3) Ensured Windows is patched up completely by doing windows updates. There is one patch in particular that works if you have 64-bit and greater than 4 GB RAM. Sorry I forget what it was.
4) Uninstalled and reinstalled anti-virus software. In this case it was McAffee.
5) Went to video card website and downloaded ALL of the latest drivers. In my case I have a GTX 580 and there are a number of drivers: 3D vision, regular graphics, Physix, HD Audio, Nvidia updates and nForce. Why do this? Because anything that communicates with the northbridge could be suspect.
6) Downloaded and installed latest drivers for the hard drive. Key here is the SES driver and the regular Western Digital Driver package (as it shows up in my Unistall programs list). In my case, I went to http://support.wdc.com/product/download.asp?groupid=125&lang=en and downloaded/installed the universal firmware updater for windows, and the WD SES driver.
7) At this point, the new USB 3.0 cable arrived. My symptoms now are just as curious. Now the drive stays active 24/7 as long as I plug in the drive after the computer boots up. But if I leave it on while shutting down it does not appear after boot up. To fix this problem, read on.

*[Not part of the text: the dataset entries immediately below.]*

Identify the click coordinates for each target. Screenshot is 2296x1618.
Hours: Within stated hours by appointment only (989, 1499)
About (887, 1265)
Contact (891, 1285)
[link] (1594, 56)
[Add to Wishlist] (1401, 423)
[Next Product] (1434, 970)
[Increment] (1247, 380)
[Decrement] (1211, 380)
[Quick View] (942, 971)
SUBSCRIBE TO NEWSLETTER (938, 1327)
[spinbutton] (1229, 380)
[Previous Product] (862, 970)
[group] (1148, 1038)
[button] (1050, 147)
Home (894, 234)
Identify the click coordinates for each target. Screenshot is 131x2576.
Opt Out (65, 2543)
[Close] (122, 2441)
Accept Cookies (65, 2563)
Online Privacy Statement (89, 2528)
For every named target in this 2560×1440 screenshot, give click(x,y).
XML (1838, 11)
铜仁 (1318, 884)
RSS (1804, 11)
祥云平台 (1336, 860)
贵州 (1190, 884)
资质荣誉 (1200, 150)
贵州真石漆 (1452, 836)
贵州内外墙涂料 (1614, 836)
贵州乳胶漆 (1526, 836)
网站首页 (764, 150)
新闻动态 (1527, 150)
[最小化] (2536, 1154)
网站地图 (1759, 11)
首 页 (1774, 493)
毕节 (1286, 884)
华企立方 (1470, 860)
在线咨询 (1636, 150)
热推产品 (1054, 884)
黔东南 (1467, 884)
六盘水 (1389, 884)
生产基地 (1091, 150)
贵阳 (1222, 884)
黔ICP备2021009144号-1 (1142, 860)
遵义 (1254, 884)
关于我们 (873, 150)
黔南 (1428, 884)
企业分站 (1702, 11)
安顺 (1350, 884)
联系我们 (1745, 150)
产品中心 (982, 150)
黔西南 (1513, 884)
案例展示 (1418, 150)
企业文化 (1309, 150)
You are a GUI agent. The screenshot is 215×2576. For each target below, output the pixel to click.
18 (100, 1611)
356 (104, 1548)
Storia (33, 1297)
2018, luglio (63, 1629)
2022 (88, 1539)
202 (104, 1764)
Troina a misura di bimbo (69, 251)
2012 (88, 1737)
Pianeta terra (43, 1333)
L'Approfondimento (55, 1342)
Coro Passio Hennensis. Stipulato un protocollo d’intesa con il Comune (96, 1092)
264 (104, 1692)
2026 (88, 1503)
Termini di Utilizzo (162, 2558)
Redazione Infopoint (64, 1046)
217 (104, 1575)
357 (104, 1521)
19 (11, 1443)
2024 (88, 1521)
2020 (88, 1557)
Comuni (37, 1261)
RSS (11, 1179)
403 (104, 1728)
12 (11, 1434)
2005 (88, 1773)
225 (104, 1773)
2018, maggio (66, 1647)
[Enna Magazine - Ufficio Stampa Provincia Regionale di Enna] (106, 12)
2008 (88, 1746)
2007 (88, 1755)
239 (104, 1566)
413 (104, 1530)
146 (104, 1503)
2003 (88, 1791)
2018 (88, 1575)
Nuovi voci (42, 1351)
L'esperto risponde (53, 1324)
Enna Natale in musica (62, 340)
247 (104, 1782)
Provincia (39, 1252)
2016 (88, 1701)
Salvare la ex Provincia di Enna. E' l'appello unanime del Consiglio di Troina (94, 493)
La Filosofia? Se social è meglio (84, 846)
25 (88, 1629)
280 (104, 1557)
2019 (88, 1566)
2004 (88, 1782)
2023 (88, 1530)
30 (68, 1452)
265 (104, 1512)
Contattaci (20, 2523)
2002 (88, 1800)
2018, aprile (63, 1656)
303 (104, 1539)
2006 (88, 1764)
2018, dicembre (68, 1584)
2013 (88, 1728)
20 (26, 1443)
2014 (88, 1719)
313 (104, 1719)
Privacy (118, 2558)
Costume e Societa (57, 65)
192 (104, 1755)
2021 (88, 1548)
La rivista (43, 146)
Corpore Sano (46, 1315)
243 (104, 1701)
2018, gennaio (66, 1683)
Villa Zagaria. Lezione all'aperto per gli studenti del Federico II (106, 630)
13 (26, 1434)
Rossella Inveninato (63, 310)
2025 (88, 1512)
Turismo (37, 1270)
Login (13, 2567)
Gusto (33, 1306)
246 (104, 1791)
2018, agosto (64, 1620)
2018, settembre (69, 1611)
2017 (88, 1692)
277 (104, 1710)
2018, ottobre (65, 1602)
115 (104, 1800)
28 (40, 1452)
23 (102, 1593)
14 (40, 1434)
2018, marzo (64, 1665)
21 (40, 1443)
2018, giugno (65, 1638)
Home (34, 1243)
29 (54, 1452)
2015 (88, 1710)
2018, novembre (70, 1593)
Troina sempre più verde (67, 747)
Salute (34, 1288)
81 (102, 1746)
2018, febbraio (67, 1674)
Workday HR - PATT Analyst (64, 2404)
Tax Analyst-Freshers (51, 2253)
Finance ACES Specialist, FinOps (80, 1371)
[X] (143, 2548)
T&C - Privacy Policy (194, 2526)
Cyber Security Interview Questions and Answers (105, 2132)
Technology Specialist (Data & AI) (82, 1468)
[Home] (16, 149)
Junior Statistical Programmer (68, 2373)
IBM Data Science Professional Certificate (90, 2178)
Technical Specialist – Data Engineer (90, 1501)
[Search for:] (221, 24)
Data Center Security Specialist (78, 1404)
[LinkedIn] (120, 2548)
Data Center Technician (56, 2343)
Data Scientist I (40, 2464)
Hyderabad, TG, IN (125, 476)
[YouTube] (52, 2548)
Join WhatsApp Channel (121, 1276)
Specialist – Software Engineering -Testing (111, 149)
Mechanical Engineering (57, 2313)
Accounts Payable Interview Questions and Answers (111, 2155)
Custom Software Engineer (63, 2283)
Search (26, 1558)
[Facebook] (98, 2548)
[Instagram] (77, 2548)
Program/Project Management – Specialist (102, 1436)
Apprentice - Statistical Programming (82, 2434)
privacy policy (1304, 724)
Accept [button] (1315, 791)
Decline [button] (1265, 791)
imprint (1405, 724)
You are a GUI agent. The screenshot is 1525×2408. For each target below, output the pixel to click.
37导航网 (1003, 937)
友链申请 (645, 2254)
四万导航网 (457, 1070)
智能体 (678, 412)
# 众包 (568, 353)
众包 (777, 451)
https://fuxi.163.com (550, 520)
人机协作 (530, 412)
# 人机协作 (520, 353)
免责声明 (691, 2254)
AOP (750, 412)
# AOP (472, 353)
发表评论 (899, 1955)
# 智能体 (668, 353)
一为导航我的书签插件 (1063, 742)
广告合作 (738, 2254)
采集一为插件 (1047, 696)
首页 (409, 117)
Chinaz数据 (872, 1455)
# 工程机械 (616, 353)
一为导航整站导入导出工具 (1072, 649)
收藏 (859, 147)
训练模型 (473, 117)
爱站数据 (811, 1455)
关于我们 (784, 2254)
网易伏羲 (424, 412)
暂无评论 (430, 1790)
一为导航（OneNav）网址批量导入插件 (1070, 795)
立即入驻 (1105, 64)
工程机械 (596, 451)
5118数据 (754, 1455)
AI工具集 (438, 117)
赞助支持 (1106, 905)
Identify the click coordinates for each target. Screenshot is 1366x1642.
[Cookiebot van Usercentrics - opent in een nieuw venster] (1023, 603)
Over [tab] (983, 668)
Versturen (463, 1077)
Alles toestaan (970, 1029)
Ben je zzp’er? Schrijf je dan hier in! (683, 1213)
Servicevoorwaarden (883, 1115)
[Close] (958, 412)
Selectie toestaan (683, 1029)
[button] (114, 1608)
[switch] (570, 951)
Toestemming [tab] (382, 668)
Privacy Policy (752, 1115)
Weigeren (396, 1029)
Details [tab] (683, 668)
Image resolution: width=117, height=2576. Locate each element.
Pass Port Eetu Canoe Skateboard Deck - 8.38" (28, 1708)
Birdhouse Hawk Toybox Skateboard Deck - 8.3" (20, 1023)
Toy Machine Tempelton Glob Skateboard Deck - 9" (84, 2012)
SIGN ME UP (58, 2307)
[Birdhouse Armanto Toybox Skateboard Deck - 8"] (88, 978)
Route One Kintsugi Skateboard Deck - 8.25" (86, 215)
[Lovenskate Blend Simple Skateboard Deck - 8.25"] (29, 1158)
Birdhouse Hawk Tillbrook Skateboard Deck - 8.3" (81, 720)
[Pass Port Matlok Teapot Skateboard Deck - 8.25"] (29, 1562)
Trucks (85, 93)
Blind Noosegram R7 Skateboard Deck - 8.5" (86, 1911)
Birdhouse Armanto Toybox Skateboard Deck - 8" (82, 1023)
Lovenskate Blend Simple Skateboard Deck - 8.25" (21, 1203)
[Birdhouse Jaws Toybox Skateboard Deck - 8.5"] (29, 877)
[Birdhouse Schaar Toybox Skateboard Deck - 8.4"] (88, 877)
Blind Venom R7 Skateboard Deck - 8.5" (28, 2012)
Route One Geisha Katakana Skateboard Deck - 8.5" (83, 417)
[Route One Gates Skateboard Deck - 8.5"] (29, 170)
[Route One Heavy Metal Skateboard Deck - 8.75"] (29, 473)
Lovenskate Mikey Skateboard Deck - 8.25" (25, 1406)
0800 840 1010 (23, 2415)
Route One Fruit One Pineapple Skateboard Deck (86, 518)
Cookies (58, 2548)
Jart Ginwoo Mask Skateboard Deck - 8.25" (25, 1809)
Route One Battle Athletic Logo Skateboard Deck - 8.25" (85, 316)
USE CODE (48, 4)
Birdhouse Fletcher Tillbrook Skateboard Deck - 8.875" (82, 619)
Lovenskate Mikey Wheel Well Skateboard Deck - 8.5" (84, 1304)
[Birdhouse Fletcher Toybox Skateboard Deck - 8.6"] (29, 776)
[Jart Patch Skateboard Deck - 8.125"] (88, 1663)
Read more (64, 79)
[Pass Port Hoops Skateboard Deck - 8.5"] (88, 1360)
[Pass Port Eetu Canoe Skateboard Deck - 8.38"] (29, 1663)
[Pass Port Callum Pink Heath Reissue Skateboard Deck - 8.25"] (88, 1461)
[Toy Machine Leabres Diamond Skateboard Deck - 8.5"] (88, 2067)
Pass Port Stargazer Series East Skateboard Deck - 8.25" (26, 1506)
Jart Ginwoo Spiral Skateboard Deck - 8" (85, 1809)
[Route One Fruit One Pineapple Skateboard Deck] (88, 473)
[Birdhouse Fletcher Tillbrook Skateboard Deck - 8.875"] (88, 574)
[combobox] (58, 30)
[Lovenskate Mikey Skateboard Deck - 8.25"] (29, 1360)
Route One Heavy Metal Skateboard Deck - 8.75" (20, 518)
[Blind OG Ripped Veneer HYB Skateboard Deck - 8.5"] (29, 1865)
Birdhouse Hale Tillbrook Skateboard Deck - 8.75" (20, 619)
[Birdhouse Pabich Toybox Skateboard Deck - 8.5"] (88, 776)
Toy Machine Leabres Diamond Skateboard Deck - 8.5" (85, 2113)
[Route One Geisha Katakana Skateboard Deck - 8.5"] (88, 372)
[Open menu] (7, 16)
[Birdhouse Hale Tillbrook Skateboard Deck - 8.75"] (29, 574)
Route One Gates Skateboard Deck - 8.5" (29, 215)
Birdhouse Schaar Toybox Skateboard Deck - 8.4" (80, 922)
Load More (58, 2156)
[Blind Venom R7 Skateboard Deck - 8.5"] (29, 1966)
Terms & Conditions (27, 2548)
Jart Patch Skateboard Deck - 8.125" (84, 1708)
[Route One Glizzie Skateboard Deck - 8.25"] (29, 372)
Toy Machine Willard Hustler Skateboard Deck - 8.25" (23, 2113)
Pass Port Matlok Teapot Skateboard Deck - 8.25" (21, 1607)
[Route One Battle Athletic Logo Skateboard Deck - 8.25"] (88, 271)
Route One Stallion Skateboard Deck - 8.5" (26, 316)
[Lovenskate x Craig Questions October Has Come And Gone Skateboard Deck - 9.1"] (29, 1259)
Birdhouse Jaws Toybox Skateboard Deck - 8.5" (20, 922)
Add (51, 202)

8) Formatted drive using windows as NTFS, then hardcore formatted it using linux command “dd” and other code. This to remove any bloatware and malware – just saying, you never know. If you still have data on the drive you should have seen the drive by now and been able to get it off.
At this point I suspected that the anti-virus might be the culpret because the computer was taking longer to boot up. So I turned off active scanning and rebooted. Did not work.
Next I downloaded Mini-Partition Wizard from cnet.com. After installing I did a check file system and selected fix any problems. I also changed the drive letter of the drive to something other than D:. I also set the drive as logical. Click apply to make the changes permanent. You can also change the drive letter in Windows by going to Start -> right click computer -> click manage -> disk management. Here, also make sure the drive is set to active.
Unistalled WD Smartware.
12) Ok. So I clicked Start -> right click computer -> click manage -> click Services and Applications -> click Services. Click Name to sort alphabetically by name. Find any services that start with WD or say western digital. Double click on them and then click stop. Then select Startup Type Disable. Alternatively you could just not install the software that comes with the drive from that CD.
In summary, I believe the problem is two fold. First the drive does not power manage itself properly and you have to write or read to/from it constantly to keep it active. Windows write caching fixes this. Second, WD’s drivers conflict with Windows’s drivers. Make sure you are using only Windows drivers.